Le ministre de la Défense a estimé que “HRW ne devrait plus opérer en RDC”.
“Je vais m’impliquer pour qu’il soit chassé du territoire national”, a-t-il indiqué.
Le président du M23, Bertrand Bisimwa, soutient de son côté que le gouvernement de la RDC a recruté “clandestinement quelques déserteurs et indisciplinés radiés du M23 pour des activités que nous ignorons”.
“Ils sont cantonnés à Kisangani et à Goma”, écrit-t-il sur son compte twitter.
A la suite des violences de septembre et décembre 2016 en RDC, la majorité et l’opposition avaient conclu un accord sous l’égide de l’épiscopat le 31 décembre, qui prévoyait des élections au plus tard en décembre 2017.
La commission électorale a finalement annoncé le 5 novembre un calendrier qui reporte les élections présidentielle, législatives et locales au 23 décembre 2018.
Le Rassemblement de l’opposition, principale force politique anti-Kabila, rejette ce calendrier et demande une “transition sans Kabila” après le 31 décembre.
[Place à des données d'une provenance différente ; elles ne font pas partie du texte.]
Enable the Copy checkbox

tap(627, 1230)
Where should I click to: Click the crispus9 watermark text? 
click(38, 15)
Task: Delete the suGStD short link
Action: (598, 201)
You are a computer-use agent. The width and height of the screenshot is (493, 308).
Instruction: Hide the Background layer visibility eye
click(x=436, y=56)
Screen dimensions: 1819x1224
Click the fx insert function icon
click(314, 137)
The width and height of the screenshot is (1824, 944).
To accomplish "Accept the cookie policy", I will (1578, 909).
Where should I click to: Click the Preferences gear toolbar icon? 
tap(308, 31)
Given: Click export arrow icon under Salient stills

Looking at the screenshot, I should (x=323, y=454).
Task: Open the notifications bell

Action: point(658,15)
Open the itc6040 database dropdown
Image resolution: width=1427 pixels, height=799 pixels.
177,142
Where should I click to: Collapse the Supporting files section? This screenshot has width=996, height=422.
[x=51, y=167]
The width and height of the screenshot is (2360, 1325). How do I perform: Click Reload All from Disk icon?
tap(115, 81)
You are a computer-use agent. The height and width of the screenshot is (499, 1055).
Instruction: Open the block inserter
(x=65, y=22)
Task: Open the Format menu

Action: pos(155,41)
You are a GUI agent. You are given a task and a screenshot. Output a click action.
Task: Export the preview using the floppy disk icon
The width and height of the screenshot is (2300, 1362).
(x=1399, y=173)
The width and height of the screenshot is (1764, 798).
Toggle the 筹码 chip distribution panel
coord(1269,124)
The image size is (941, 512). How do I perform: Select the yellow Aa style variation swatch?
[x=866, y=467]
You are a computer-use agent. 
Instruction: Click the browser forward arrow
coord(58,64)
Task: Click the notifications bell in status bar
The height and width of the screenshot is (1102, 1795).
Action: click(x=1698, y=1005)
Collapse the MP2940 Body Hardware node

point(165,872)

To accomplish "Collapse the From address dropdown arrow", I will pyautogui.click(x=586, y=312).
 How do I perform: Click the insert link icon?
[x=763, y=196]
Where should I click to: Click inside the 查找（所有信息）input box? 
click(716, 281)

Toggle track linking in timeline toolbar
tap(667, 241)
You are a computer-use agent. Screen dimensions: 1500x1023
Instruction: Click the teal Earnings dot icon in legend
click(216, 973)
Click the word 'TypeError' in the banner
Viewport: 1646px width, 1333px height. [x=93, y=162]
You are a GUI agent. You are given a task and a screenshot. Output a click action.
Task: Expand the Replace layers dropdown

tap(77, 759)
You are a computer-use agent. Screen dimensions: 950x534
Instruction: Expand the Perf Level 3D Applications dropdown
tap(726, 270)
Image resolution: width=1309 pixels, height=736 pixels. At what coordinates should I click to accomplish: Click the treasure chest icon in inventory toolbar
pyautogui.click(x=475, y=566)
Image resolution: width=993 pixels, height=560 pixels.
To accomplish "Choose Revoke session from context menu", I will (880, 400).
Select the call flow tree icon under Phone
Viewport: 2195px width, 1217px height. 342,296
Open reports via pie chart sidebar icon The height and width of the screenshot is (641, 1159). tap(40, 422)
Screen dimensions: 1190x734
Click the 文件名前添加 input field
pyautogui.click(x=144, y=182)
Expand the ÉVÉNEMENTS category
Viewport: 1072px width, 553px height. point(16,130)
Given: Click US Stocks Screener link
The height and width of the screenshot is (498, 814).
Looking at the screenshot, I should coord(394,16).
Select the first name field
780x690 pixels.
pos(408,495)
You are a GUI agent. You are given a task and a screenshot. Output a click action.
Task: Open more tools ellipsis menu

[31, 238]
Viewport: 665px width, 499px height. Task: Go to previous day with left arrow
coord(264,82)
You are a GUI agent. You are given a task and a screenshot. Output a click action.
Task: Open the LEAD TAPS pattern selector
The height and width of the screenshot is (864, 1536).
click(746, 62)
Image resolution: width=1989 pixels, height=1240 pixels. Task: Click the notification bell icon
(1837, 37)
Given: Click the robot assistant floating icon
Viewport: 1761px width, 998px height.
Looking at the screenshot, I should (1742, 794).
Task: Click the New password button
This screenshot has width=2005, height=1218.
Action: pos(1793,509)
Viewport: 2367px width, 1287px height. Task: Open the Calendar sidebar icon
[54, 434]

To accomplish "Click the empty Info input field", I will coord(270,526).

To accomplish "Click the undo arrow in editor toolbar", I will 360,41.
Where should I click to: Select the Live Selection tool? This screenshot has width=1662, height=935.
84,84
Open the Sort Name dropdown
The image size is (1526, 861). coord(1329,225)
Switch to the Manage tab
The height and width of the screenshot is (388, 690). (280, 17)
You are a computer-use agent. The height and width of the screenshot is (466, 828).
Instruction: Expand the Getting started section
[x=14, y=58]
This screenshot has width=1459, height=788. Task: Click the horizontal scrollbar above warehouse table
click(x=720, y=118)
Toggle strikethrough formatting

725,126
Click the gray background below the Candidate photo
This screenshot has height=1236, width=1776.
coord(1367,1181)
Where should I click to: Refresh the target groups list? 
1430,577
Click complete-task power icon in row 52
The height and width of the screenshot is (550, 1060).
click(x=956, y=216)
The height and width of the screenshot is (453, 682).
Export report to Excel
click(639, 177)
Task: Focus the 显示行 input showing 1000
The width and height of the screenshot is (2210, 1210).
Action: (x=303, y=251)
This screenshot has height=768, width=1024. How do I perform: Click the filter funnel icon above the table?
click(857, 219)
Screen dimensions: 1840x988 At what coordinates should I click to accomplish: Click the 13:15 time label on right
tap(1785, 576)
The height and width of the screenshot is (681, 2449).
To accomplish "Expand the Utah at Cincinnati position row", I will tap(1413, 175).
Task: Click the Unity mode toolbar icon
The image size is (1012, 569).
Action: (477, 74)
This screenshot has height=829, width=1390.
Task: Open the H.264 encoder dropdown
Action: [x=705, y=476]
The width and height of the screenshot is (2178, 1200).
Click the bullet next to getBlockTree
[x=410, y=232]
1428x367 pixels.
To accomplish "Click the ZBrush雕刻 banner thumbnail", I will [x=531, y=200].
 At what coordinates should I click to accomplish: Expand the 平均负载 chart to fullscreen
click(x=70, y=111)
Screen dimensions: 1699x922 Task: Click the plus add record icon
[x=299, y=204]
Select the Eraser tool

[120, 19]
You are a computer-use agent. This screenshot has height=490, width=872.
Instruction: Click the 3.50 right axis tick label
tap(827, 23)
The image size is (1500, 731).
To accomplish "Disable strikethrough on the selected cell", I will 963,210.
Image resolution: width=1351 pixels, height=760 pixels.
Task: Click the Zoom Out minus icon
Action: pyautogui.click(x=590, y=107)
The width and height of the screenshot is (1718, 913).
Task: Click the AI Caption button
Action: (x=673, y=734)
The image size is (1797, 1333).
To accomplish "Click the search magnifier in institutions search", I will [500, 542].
Organisées à l’appel du Rassemblement de l’opposition contre le calendrier électoral, des manifestations le 30 novembre ont été systématiquement et immédiatement réprimées par les autorités qui les avaient interdites. Bilan: un mort.
Le Rassemblement de l’opposition appelle à une nouvelle journée de manifestation le 19 décembre, un an après les violences de 2016
“Les conclusions du rapport s’appuient sur plus de 120 entretiens”, dont neuf avec des officiers des forces de sécurité congolaises “ainsi que 21 combattants et leaders politiques du M23”, selon HRW.